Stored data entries
((

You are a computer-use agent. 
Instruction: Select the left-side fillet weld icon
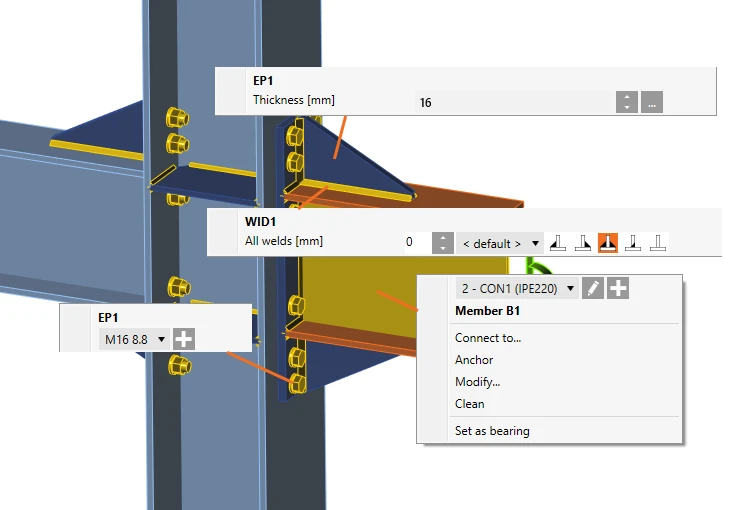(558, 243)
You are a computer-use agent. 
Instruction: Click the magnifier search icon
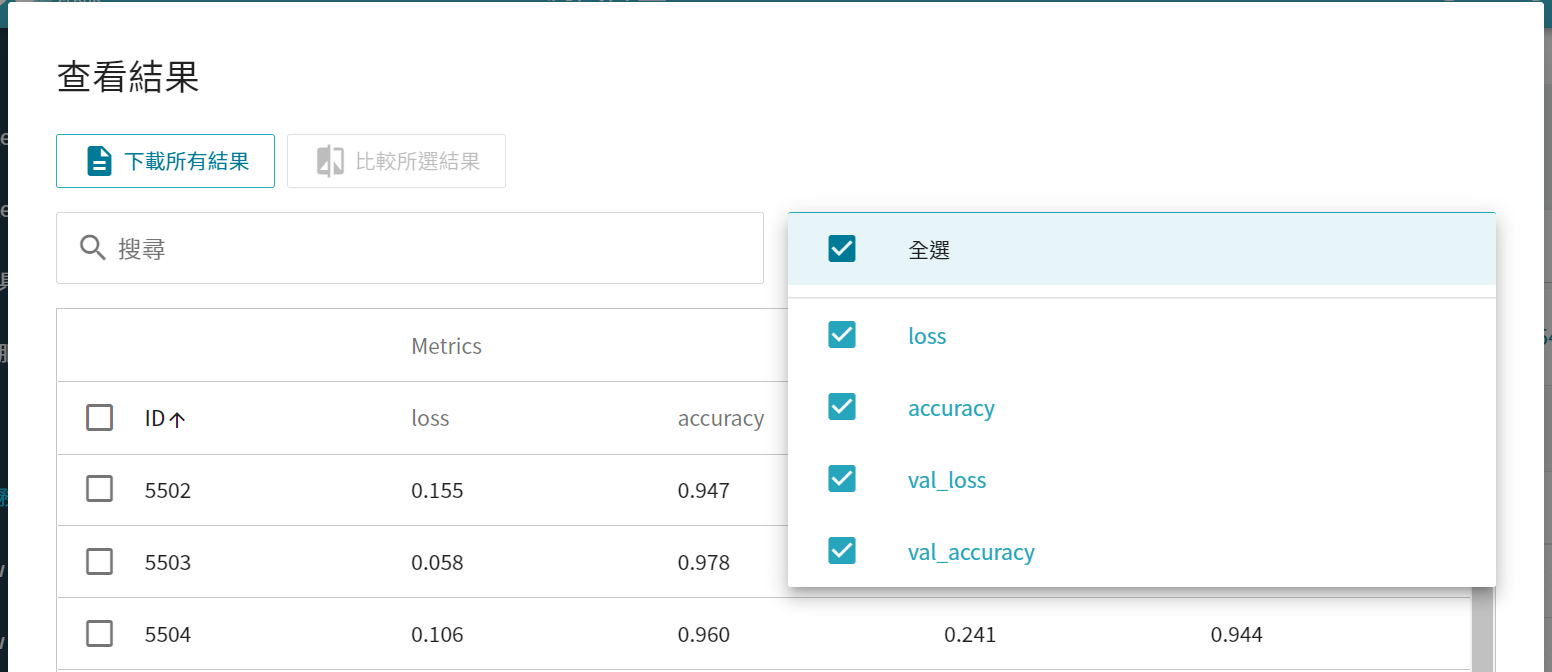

))

A word-for-word copy of the records is needed, with no pictures carried over.

## Solution below
You are a computer-use agent. 
Instruction: Select the left-side fillet weld icon
(558, 243)
You are a computer-use agent. 
Instruction: Click the magnifier search icon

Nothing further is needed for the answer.